Дафна отстранилась и взглянула на него затуманенными страстью глазами.
– Что ты имеешь в виду?
– Ко мне попал портрет в сапфировом шезлонге. Если бы не причудливый поворот судьбы, я никогда не подошел бы к тебе и не потребовал держаться в стороне от Хью.
– Спасибо за то, что напомнил о первой встрече. – Она улыбнулась.
– Результатом этого разговора стала твоя просьба помочь найти второй портрет.
– Право, милорд, – насмешливо возразила Дафна, – что за романтические рассуждения! Можно подумать, что к знаменательному моменту нас привело вмешательство высших сил.
Этого еще не хватало.
– Я не верю ни в какие иные силы, кроме смелого разума и твердой воли.
Дафна прищурилась.
– Разве?
– Смерть, боль и страдания, которые мне довелось увидеть, отрицают существование великодушного божественного провидения.

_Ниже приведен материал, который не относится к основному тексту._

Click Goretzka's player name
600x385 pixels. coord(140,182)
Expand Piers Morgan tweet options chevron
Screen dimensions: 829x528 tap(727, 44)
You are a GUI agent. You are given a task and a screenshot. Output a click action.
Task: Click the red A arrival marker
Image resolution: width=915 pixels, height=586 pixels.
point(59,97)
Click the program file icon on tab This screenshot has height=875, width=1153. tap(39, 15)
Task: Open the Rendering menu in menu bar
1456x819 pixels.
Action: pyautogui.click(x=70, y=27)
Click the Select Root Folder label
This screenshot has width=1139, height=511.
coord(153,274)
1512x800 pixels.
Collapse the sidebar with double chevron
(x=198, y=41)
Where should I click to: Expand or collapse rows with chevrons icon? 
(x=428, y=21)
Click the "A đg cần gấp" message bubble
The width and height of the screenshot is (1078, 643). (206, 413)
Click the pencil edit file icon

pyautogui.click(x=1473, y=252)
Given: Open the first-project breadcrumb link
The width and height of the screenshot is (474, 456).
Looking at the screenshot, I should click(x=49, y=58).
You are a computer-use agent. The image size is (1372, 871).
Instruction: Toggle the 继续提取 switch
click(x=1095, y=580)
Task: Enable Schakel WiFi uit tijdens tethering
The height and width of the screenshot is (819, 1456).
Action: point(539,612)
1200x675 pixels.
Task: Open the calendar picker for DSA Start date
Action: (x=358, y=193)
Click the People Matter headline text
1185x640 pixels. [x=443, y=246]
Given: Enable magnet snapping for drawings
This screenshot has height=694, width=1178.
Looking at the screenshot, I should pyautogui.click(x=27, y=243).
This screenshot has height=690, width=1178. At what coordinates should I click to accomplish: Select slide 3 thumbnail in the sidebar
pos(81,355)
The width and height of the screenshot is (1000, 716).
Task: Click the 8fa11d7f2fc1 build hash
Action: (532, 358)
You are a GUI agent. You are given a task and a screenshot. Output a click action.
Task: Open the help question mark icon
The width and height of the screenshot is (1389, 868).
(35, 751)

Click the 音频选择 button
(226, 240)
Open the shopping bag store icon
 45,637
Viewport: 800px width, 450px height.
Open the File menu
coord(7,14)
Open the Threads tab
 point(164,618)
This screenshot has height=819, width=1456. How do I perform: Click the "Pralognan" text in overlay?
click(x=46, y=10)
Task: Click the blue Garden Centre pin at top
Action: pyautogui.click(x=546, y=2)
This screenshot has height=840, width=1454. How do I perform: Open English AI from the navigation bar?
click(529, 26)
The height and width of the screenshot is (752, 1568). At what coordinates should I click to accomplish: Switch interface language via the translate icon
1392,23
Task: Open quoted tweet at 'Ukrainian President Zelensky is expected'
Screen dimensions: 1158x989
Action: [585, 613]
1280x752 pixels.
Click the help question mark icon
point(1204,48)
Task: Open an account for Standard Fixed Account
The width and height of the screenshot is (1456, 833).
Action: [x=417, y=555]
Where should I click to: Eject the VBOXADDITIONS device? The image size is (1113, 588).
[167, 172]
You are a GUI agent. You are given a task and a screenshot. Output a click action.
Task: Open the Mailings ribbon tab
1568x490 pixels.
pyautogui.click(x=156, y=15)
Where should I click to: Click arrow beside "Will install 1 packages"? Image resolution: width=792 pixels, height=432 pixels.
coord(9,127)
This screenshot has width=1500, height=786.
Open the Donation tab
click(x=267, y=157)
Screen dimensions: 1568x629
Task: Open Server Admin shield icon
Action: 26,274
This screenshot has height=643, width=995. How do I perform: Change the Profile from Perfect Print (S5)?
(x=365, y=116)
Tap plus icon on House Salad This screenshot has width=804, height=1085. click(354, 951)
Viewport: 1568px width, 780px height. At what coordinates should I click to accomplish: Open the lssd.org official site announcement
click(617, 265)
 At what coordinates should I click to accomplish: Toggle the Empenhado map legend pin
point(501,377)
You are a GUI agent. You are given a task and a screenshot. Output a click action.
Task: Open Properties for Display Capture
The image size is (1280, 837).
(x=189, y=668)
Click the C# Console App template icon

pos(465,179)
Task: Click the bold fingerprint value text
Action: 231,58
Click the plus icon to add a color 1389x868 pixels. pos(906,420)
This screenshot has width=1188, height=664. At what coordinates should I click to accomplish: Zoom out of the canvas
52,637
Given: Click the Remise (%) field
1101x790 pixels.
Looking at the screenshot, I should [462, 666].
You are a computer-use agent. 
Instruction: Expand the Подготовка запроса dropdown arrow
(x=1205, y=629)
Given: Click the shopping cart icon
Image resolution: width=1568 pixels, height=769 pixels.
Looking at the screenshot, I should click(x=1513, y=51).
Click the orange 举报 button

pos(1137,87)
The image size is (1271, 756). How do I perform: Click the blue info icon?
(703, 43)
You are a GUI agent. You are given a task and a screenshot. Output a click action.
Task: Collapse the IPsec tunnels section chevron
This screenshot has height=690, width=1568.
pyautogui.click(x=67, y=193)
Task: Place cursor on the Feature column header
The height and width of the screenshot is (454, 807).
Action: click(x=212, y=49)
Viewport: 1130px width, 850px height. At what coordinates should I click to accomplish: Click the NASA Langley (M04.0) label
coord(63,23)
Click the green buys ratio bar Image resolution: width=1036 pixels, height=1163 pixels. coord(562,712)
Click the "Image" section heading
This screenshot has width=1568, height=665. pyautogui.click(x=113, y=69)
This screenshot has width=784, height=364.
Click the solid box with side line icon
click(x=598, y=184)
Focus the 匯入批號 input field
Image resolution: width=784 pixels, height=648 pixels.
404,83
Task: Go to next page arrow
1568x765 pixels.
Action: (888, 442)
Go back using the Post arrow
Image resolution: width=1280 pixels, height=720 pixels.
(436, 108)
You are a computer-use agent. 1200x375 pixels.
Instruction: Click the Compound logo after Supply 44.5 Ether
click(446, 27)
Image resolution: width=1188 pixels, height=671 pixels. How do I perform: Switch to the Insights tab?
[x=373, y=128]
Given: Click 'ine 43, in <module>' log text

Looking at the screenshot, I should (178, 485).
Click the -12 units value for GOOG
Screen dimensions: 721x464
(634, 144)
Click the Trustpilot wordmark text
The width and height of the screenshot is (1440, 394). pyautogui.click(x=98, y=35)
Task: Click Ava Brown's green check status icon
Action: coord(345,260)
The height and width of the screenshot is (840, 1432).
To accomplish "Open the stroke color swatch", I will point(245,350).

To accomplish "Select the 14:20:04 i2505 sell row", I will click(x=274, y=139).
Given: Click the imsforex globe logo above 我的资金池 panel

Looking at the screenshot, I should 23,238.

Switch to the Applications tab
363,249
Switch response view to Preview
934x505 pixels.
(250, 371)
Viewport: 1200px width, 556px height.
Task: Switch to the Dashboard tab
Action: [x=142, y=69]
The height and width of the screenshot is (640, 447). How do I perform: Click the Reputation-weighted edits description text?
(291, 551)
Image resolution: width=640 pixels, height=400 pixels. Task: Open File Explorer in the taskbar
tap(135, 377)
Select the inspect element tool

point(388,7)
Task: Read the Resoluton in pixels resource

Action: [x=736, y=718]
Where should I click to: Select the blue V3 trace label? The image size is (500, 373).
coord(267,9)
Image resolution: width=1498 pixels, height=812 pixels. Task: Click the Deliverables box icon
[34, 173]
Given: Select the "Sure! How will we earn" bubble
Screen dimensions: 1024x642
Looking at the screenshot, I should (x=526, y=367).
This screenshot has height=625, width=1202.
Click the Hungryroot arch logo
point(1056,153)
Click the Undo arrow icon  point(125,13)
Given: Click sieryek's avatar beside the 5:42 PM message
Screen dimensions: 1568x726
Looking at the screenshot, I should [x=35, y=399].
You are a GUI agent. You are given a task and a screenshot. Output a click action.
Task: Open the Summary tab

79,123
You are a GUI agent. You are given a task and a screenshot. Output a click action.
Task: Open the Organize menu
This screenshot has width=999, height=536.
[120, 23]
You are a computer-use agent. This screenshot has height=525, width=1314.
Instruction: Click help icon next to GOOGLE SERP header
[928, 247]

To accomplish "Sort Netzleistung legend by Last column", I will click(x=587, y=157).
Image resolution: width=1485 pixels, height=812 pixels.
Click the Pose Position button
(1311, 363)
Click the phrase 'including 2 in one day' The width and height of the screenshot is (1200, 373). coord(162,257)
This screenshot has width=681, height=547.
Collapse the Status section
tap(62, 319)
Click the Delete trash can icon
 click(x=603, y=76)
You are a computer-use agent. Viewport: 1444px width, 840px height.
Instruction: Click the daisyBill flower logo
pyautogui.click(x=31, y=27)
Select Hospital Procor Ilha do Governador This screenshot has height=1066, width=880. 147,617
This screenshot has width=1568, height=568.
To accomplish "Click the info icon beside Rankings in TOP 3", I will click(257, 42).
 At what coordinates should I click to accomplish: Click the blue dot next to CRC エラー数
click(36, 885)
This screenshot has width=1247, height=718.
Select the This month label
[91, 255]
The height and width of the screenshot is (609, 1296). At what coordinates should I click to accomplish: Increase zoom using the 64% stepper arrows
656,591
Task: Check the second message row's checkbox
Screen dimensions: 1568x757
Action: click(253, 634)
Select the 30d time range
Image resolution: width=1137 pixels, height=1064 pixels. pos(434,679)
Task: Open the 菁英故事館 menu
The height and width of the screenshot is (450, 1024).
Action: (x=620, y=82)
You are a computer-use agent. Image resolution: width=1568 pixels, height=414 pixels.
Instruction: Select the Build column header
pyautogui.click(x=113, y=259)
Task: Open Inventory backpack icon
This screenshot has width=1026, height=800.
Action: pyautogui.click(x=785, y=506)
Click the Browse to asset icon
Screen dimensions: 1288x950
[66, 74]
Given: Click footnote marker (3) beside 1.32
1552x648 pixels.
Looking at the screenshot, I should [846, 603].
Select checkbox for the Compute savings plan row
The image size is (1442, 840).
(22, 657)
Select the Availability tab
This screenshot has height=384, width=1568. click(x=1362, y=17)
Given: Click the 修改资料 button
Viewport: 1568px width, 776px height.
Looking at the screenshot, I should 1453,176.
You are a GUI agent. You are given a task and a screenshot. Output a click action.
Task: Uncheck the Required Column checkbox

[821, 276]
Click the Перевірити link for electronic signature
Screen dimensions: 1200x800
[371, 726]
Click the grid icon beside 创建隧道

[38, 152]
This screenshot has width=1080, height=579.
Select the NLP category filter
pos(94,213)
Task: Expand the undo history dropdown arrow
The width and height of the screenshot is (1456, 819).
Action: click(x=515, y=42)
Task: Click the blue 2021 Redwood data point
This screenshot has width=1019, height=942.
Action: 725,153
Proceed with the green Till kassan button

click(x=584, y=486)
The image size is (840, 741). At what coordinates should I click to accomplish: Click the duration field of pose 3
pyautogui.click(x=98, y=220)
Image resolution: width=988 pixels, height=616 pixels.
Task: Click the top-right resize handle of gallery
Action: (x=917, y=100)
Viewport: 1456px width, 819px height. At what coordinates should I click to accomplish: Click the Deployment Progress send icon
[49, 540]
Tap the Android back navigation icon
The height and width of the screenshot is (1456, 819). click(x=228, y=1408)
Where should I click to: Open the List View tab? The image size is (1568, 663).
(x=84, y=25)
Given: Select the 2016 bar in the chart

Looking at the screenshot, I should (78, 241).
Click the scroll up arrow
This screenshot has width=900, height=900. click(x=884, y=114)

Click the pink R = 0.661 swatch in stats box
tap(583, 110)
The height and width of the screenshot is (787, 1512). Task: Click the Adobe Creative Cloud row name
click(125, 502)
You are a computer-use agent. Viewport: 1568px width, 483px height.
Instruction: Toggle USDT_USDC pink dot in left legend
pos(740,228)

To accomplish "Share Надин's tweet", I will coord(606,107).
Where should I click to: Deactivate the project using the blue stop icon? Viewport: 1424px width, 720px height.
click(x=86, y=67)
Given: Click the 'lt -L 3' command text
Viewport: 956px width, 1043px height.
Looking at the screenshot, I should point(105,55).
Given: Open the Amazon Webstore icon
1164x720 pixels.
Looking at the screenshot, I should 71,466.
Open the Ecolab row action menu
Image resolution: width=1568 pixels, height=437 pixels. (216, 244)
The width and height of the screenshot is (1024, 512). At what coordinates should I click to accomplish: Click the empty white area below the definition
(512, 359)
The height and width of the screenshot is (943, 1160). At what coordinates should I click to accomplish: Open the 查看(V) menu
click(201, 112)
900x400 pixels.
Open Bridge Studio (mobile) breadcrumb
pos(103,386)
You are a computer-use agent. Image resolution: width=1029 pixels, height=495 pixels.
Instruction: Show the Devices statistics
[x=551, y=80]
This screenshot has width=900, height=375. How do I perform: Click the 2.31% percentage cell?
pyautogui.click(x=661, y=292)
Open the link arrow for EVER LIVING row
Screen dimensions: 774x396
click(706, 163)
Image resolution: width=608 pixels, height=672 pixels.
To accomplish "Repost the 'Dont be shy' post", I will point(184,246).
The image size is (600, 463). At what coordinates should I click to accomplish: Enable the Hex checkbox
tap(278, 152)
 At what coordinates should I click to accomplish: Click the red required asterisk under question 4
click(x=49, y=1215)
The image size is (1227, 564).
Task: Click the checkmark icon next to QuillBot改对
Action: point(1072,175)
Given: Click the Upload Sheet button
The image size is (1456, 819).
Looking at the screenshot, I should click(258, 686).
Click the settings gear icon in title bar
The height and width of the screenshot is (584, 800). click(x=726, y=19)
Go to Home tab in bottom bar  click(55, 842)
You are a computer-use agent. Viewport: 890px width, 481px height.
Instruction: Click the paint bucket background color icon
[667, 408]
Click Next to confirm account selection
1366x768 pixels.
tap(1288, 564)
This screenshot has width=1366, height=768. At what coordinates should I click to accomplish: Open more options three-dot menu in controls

Она кивнула и, к радости Бенджамина, не стала безжалостно обвинять в варварстве.
– Над этим вопросом веками бьются мудрецы и философы. Вряд ли мне удастся переубедить тебя за одну ночь.
Наверное, так и есть. Но если кому-то суждено его переубедить, то только ей.
– Подумай вот о чем, – продолжила Дафна. – Зло уравновешивается добром. То, что мы сейчас здесь, вдвоем, – добро. Даже несмотря на наше греховное поведение.